Downloading and installing updates was pretty fast. I opened Chromium to navigate to the installation instructions of paxor. Chromium is very slow on the Zero 2 W. It wasn't fun. Of course there are other ways to do it than directly on the Zero 2 W, but I thought it was interesting to try out the desktop experience. Not doing that again.

The installation of paxor and necessary python modules was quick and easy. Paxor loaded fine, I built a circuit (input-parametric EQ-output) and inserted it in pulseaudio. The log showed green letters, so far so good. I also played music with VLC and I saw no visual signs of problems. The VLC time bar was moving smoothly and at a plausibele pace, CPU load was low, memory use below 150MB, temp stayed at 55 degrees Celsius.

There is no header on the Zero 2 W, so I have not been able to quickly put on an amplifier HAT and actually hear it. I tried recordings systemaudio, but didn't succeed. I think I'll plug it into my AV-receiver over HDMI, for a quick verification of operation.

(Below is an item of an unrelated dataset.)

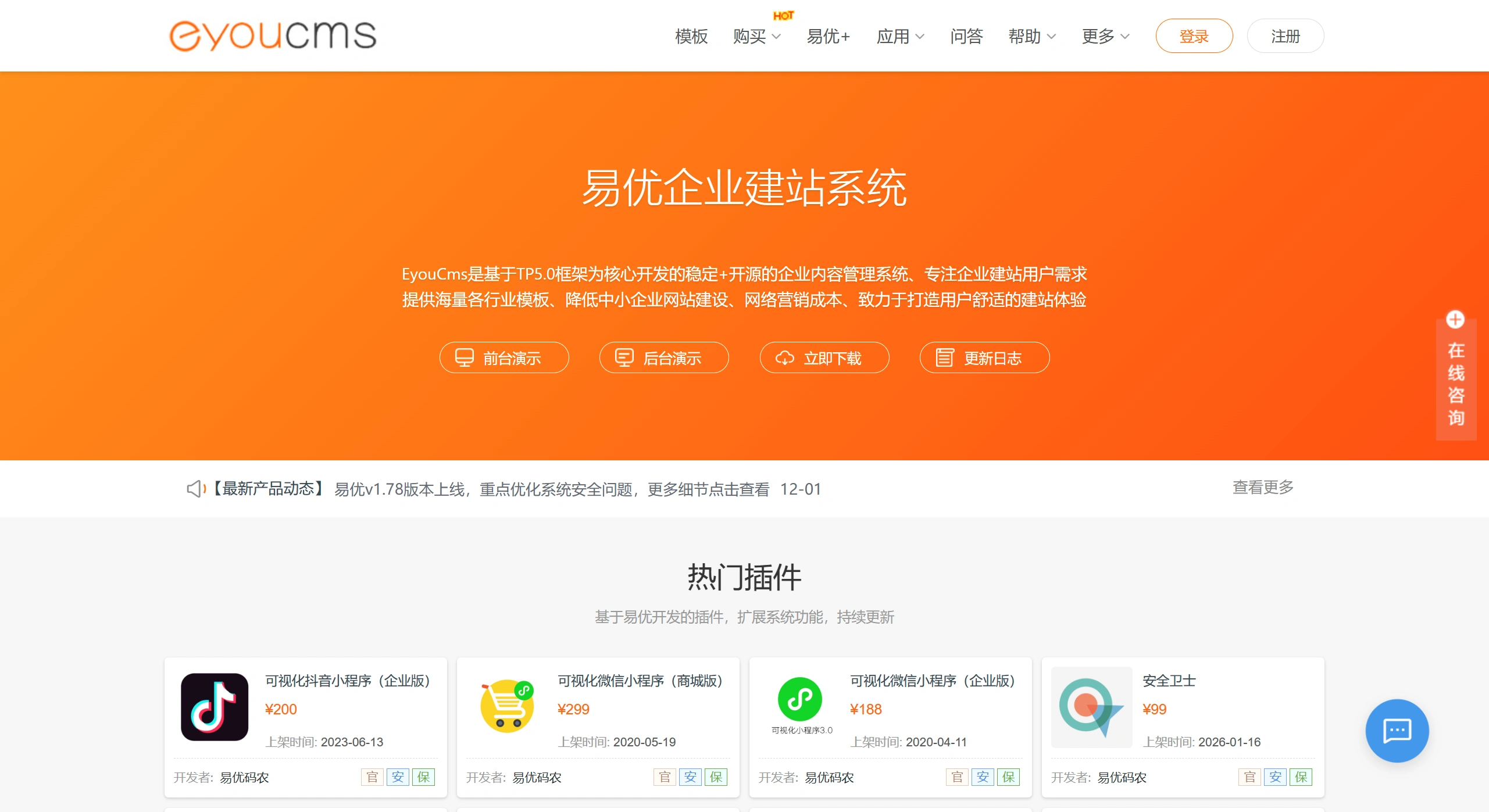Viewport: 1489px width, 812px height.
Task: Click the shopping cart icon on 商城版 plugin card
Action: 507,704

And now I guess I should think back to childhood soldering and try to solder that header on.
 
@Tfive Dear Jürgen - I would like to ask the question, which is not fully related to newest development, but to your development concept in general. Perhaps it was addressed earlier but I struggle to find it in so many pages of the thread.
The question is about measuring speaker haracteristics. With "normal" audio systems we have input to the amp and microphone in front of the speaker. This is not the case here and I am wondering how to use software such SpeakerWorkshop or HolmImpulse ? I imagine the option woud be to take another USB card provide testing signal to input and from terminal loop-back the signal to the xover output in the system. Is it the right way? How do you do it?